Update: BigQuery adds schema auto-detection (2019-06-22)

BigQuery now offers a schema auto-detection features making the work I had done below no longer necessary.

Original Post

BigQuery is a phenomenal tool for analyzing large datasets. It enables you to upload large datasets and perform sophisticated SQL queries on millions of rows in seconds. Moreover, it can be integrated with R using BigRQuery, which can be used to interact with bigquery using some of the functions in dplyr.

It is easy to upload datasets to bigquery, although it requires you to specify a schema. If you have a lot of columns in a dataset this can be a pain to do manually - so I wrote a script to automate the process. The script automatically determines the variable types within the first 500 rows of a tab-delimited dataset. To get started, download the python script below and save it as schema.py.

import mimetypes
import sys
from collections import OrderedDict

filename = sys.argv[1]

def file_type(filename):
    type = mimetypes.guess_type(filename)
    return type

filetype = file_type(filename)[1]
if filetype == "gzip":
    import gzip
    readfile = gzip.GzipFile(filename, 'r')
else:
    readfile = open(filename,'r')

with readfile as f:
    header = next(f).strip().split("\t")
    lines = [dict(zip(header,next(f).strip().split("\t"))) for x in xrange(50000)]

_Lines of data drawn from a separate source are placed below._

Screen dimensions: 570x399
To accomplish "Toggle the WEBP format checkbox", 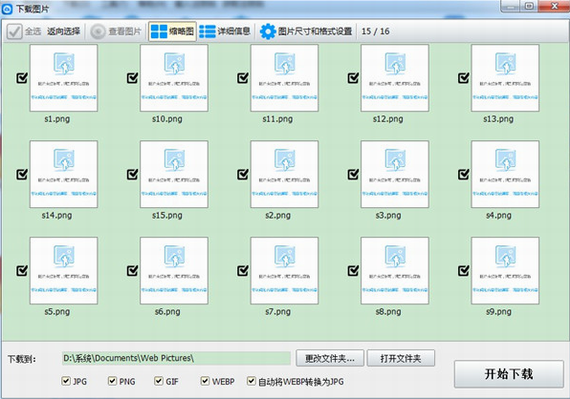I will point(205,381).
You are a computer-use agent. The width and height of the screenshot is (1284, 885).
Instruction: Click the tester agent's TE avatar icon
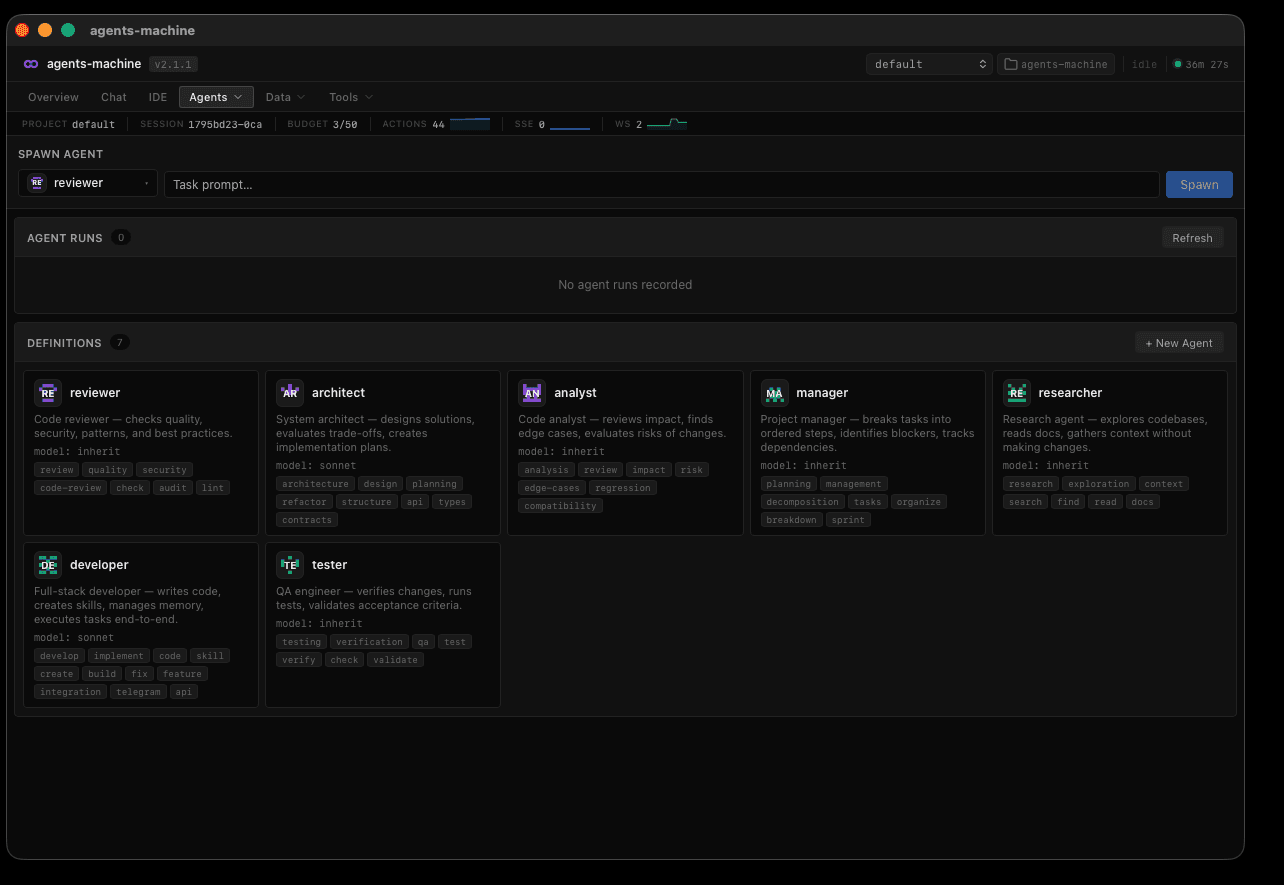point(290,564)
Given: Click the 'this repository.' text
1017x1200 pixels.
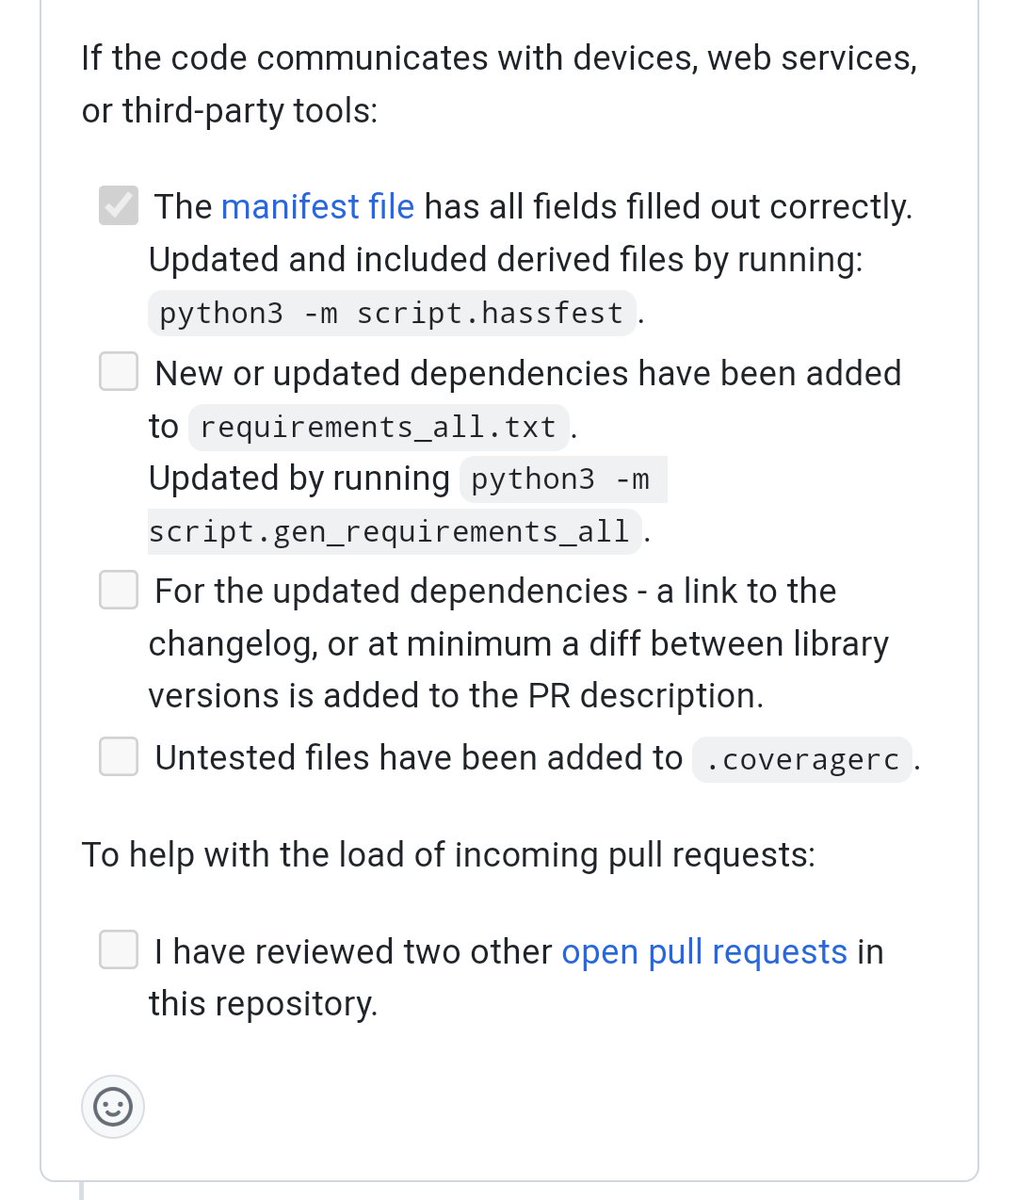Looking at the screenshot, I should [263, 1003].
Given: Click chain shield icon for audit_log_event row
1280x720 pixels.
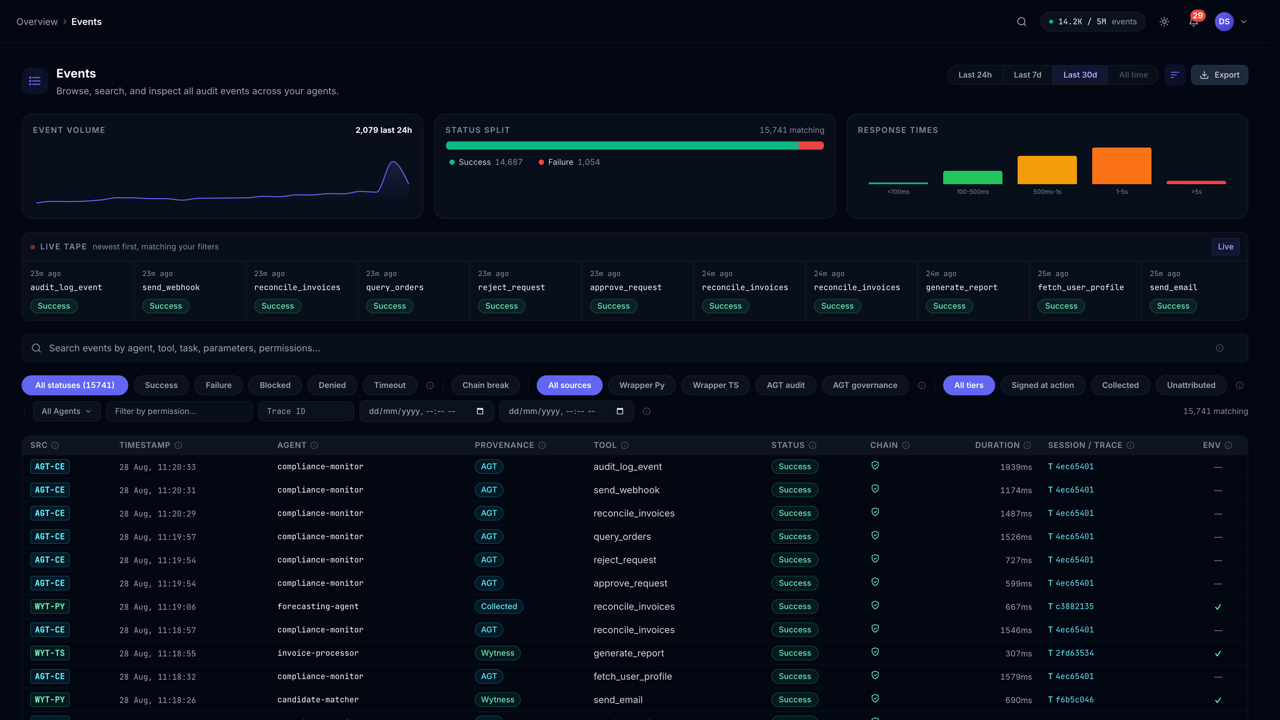Looking at the screenshot, I should 875,466.
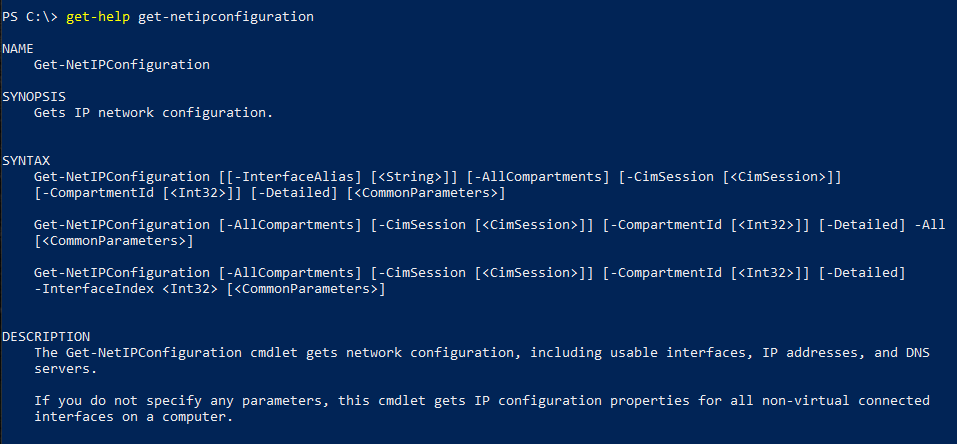The width and height of the screenshot is (957, 444).
Task: Click the -InterfaceIndex parameter text
Action: [100, 289]
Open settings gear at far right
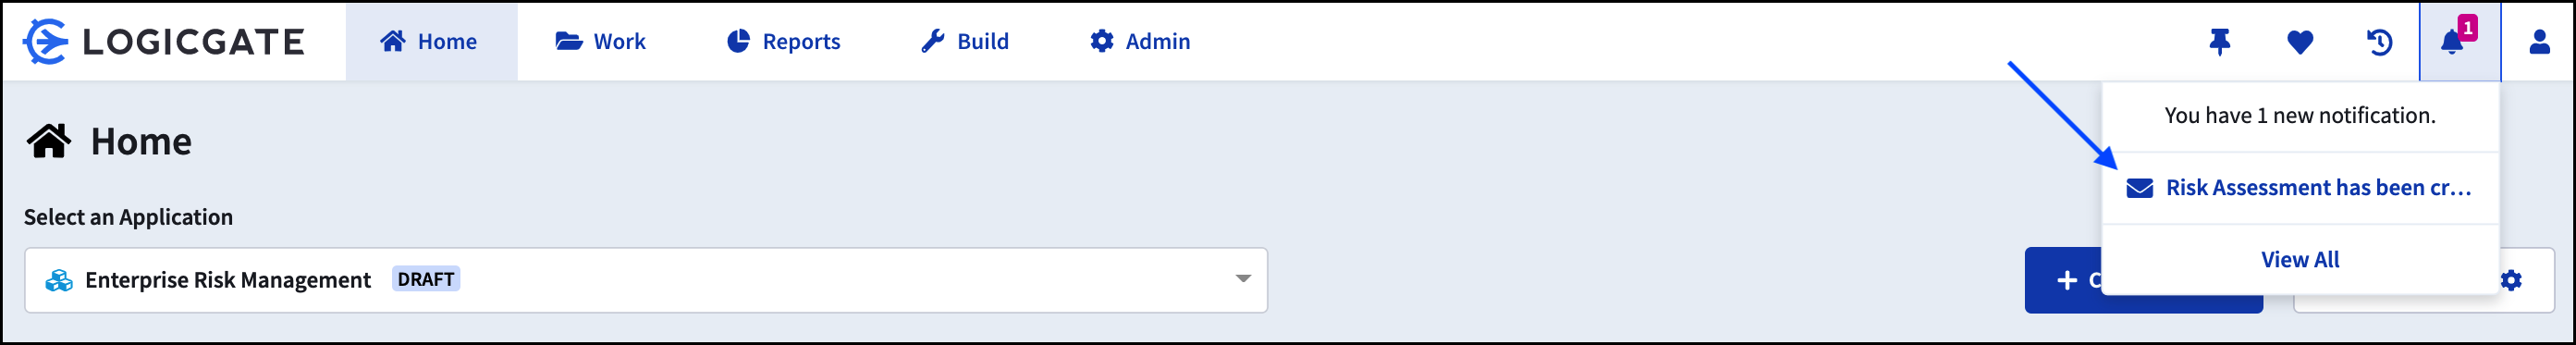The height and width of the screenshot is (345, 2576). coord(2511,280)
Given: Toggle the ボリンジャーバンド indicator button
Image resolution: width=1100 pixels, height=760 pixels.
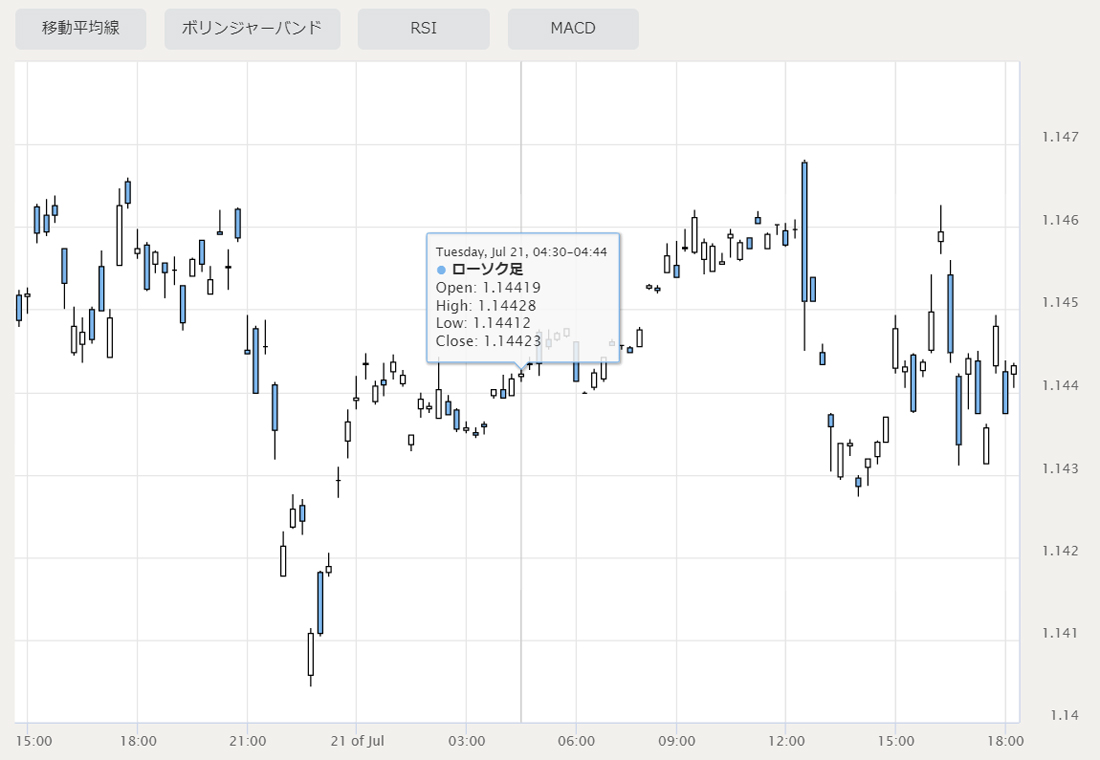Looking at the screenshot, I should coord(252,28).
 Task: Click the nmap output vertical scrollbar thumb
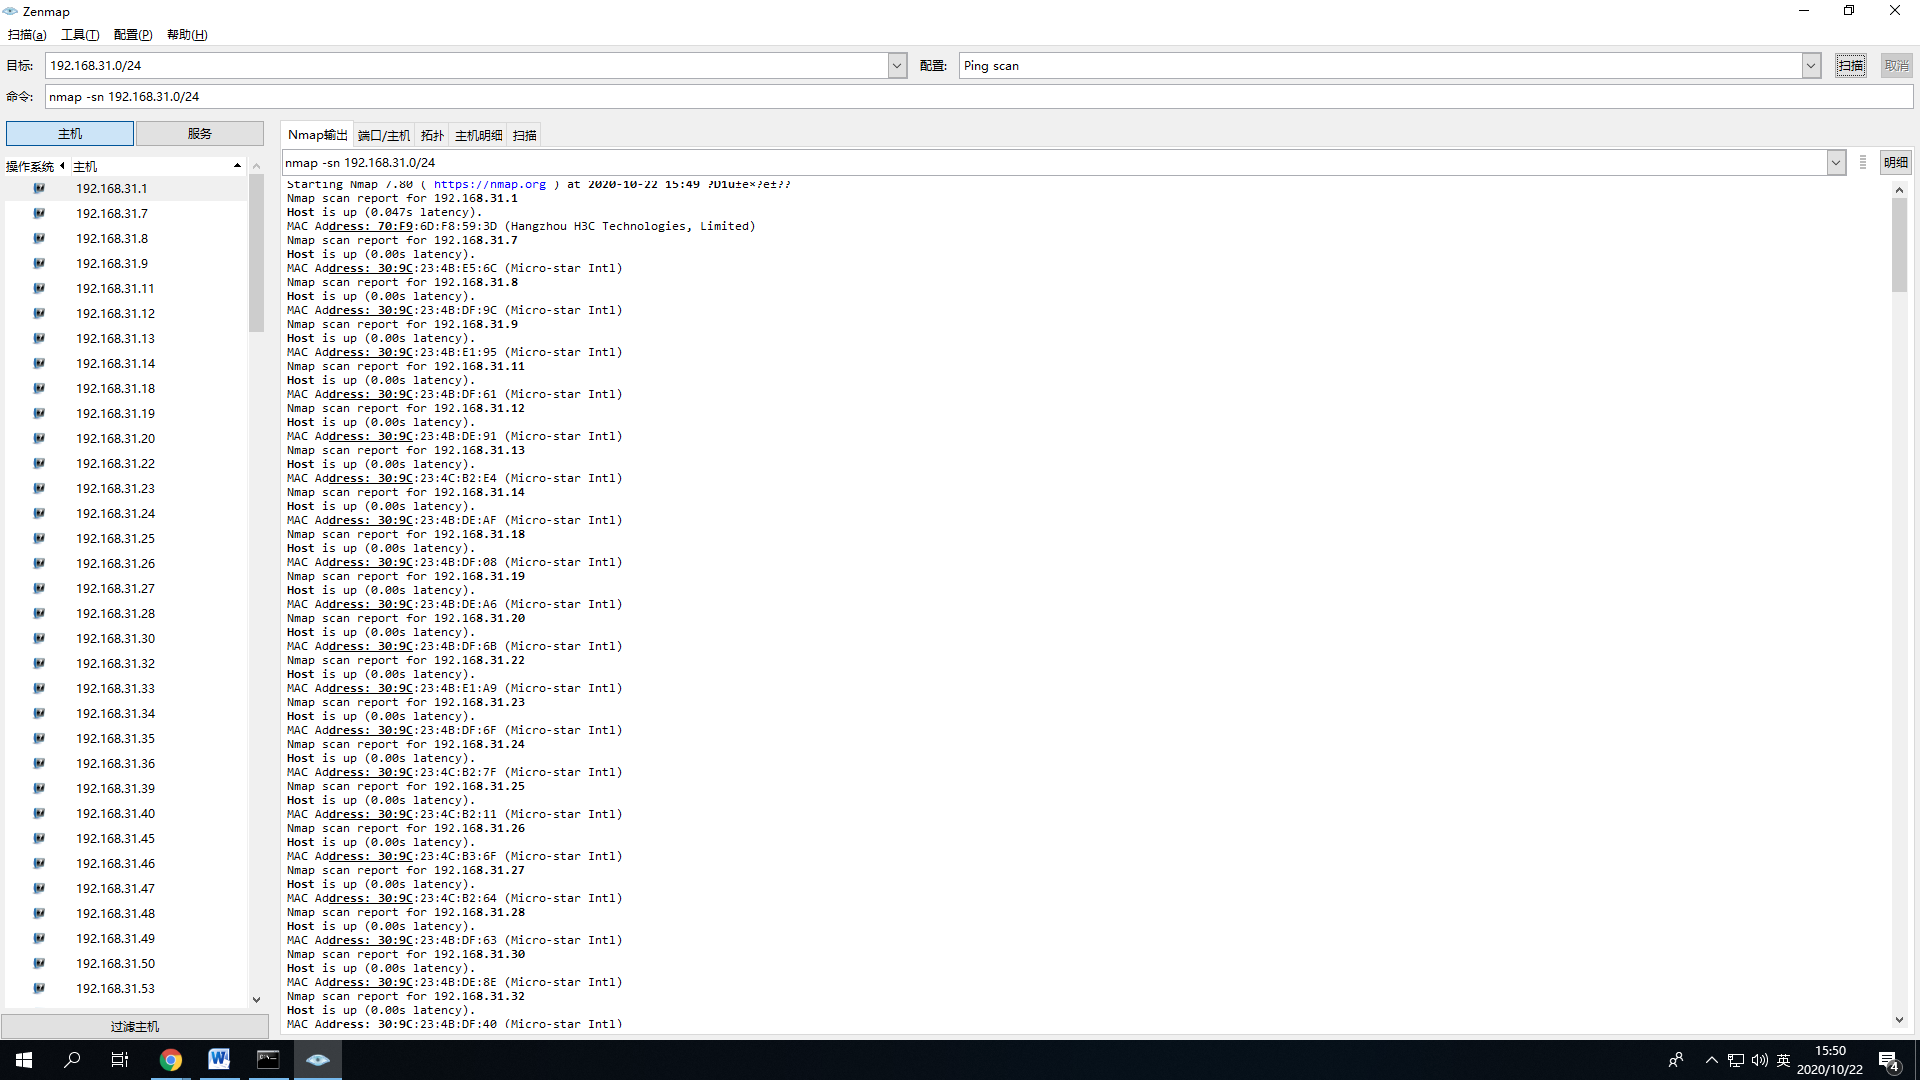click(x=1899, y=245)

schema = OrderedDict(zip(header, [bool]*len(header)))
def boolify(s):
    if s == 'True' or s == "TRUE" or s == "T":
        return True
    if s == 'False' or s == "FALSE" or s == "F":
        return False
    raise ValueError("huh?")

def autoconvert(s):
    for fn in (boolify, int, float):
        try:
            return fn(s)
        except ValueError:
            pass
    return s

type_precedence = {str:0, float:1, int:2,bool:3}
type_map = {str:"STRING", float:"FLOAT", int:"INTEGER", bool:"BOOLEAN"}

# Sense header
for line in lines:
    for k,v in line.items():
        if v == "" or v == ".":
            pass
        else:
            sense_type = type(autoconvert(v))
            if schema[k] == sense_type or schema[k] == str:
                pass
            elif type_precedence[schema[k]] > type_precedence[sense_type]:
                schema[k] = sense_type

print ','.join([ k.replace("/","_") + ":" + type_map[v] for k,v in schema.items()])

Usage

Save the gist as a script and run it as follows:

python schema.py <file>

The script supports plain text and gzipped files (which bigquery can load).

Output Example

CHROM:STRING,POS:INTEGER,REF_Original:STRING,ALT_Change:STRING,avg_cover:FLOAT,spikein_snvfrac:FLOAT,maxfrac:FLOAT,in_spikein:BOOLEAN,in_varset:BOOLEAN

Note that support for RECORD and TIMESTAMP fieldtypes is not supported.